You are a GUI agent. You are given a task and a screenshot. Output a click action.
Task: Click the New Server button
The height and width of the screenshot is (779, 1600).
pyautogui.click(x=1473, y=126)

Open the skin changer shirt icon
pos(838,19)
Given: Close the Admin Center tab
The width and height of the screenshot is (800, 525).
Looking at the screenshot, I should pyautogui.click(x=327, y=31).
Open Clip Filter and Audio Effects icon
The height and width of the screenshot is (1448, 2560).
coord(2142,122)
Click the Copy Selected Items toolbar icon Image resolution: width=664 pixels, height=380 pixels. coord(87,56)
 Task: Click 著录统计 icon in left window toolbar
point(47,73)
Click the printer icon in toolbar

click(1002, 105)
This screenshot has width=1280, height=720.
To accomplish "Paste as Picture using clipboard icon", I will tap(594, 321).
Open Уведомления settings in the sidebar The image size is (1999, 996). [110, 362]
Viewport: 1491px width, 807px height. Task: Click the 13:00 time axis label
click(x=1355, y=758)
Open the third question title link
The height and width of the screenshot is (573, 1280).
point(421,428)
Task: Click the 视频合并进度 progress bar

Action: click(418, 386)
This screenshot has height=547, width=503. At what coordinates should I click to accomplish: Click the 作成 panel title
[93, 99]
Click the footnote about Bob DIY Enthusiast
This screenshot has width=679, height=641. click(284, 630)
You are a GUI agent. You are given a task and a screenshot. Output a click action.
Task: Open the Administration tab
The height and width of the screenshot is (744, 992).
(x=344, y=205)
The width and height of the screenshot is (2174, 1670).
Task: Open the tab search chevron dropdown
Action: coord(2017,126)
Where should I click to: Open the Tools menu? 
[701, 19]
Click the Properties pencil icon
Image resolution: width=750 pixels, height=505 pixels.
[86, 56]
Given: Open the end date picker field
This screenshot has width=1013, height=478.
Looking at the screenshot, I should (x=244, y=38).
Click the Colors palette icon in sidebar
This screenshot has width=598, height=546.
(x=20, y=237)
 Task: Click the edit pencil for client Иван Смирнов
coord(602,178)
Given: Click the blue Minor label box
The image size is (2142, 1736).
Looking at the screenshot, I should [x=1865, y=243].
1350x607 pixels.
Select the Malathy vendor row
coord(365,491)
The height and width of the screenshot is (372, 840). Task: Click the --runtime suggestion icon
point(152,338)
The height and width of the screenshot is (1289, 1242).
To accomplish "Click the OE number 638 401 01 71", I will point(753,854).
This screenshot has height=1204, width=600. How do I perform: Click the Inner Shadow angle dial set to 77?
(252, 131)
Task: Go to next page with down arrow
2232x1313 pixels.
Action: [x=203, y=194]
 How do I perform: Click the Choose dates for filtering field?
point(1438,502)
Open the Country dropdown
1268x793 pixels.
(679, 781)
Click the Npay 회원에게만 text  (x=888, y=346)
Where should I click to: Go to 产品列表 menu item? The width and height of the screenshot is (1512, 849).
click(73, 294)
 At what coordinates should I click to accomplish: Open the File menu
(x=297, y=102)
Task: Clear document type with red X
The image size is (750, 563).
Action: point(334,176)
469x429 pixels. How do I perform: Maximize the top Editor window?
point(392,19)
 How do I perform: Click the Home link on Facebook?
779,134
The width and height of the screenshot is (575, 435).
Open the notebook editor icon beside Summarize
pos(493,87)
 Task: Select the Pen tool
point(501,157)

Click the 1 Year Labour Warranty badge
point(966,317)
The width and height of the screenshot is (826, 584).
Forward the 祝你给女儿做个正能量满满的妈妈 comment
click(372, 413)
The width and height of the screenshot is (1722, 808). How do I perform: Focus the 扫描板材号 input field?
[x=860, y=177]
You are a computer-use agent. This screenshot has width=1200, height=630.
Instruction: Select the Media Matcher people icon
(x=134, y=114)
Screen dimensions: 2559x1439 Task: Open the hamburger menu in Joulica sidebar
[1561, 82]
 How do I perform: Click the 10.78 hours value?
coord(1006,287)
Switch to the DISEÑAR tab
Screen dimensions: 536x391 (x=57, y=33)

### Exercise description:
Please count the lines in the entries above that contain the string "menu" and reply with only the number.

### Exercise answer:
4